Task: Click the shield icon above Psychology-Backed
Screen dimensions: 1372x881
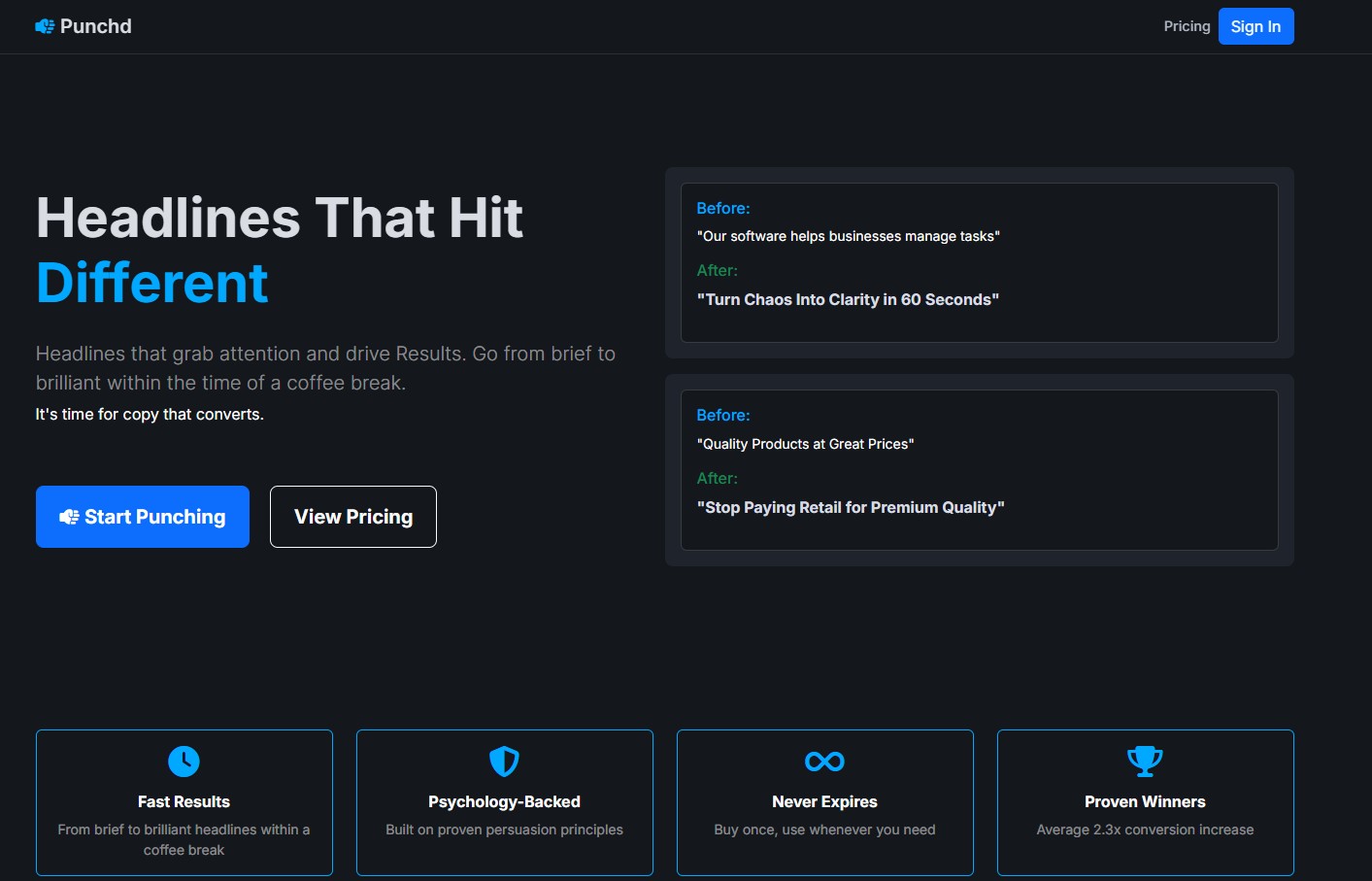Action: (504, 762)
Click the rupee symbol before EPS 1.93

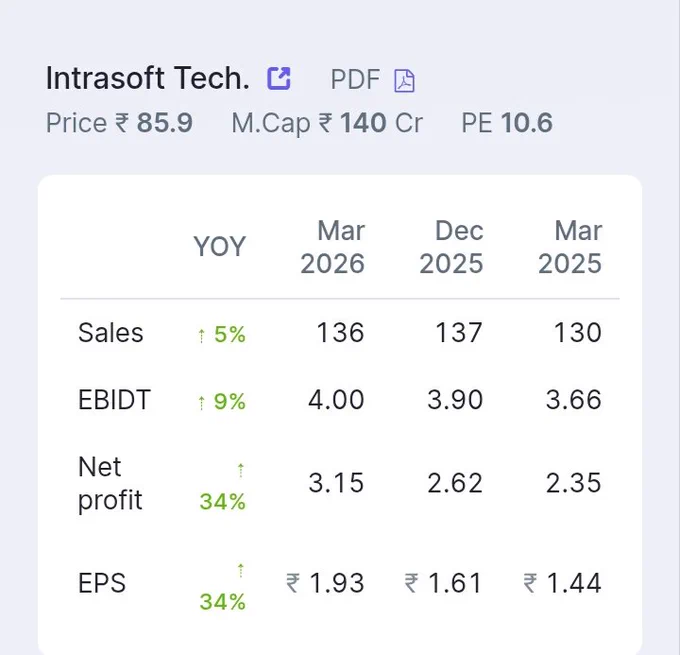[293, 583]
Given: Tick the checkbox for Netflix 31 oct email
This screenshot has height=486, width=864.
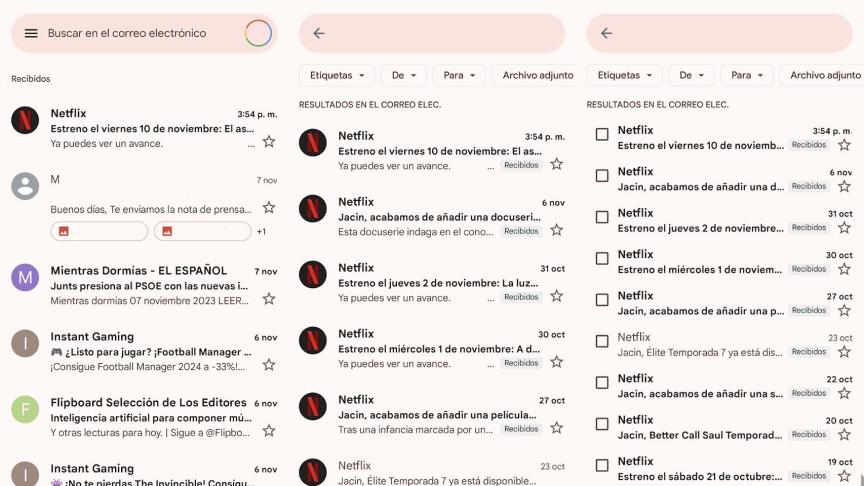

記述問題:
上のすべての項目の行を、一字一句変えずに書き写して返すこと。画像は答えに含めない。

解答例:
Task: Click the shield icon above Psychology-Backed
Screen dimensions: 1372x881
Action: (504, 762)
Click the rupee symbol before EPS 1.93

[293, 583]
Given: Tick the checkbox for Netflix 31 oct email
This screenshot has height=486, width=864.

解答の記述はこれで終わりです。